The postmodern claim of ‘multiple truths’ or ‘no-truth’ concepts ultimately lead the forthcoming generation to search for a single consolidated truth element that could relieve them from the turbulence of multiple and alternative facts that they collect from the fast pacing move of the media. The social media expose the present generation whom Mark Prensky calls ‘Digital Native’ to millions of facts and a number of theories and twice a number of controversial theories leaving them in a messy state. It is an acknowledged fact that both the postmodern theorist and the Post-Truth expertise admit that surplus of information lead to loss of the ‘Real’. The quest for reality, truth and ethics will be the future concern of the society which is the result of the current post-truth phenomenon, may either be treated as a reaction to postmodernism or an extension to the same.
Works Cited
- Bertens, Hans. The Idea of the Postmodern: A History. London: Routledge, 1995. Print.

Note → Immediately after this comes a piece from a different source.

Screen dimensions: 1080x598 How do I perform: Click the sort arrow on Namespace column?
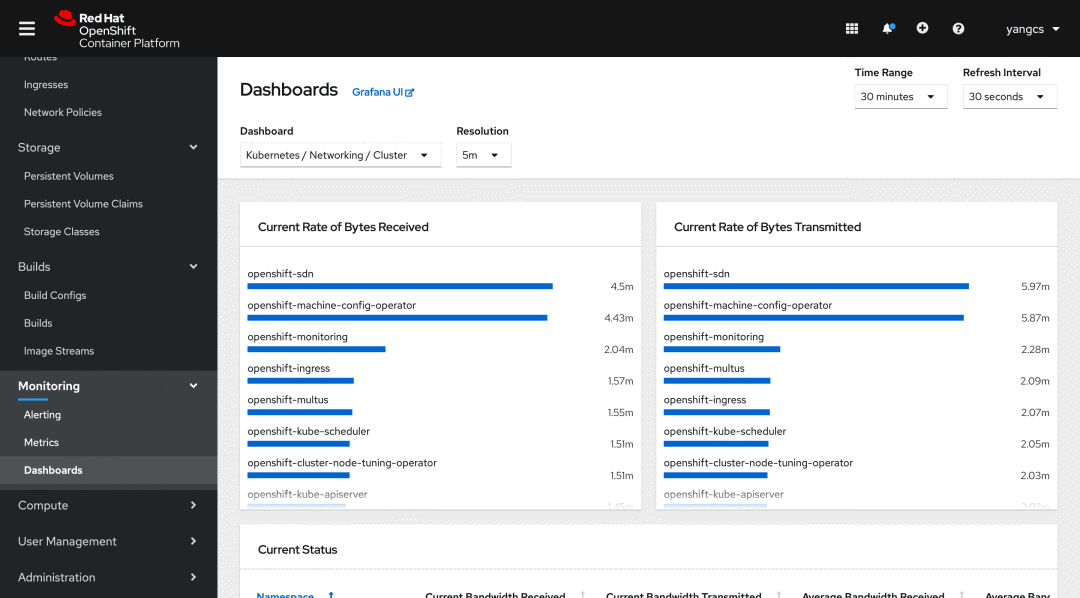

- Kiel, Douglas L. and Euel Elliott. Chaos Theory in the Social Sciences: Foundations and Applications. Ann Arbor: University of Michigan Press, 1996. Print.
- Jameson, Frederic. “Postmodernism and consumer society.” The Edinburgh Encyclopaedia of Modern Criticism and Theory. Ed. Julian Wolfrey. Edinburgh: Edinburgh University Press, 2002. Print.
- Jean Baudrillard: Selected Writings. Ed. Mark Poster. Stratford: Stratford University Press, 1988. Print.
- Orwell, George. Nineteen Eighty-Four. London: Orient Longman, 2001. Print.
- Toffler, Alvin. Future Shock. New York: Bantam Books, 1971. Print.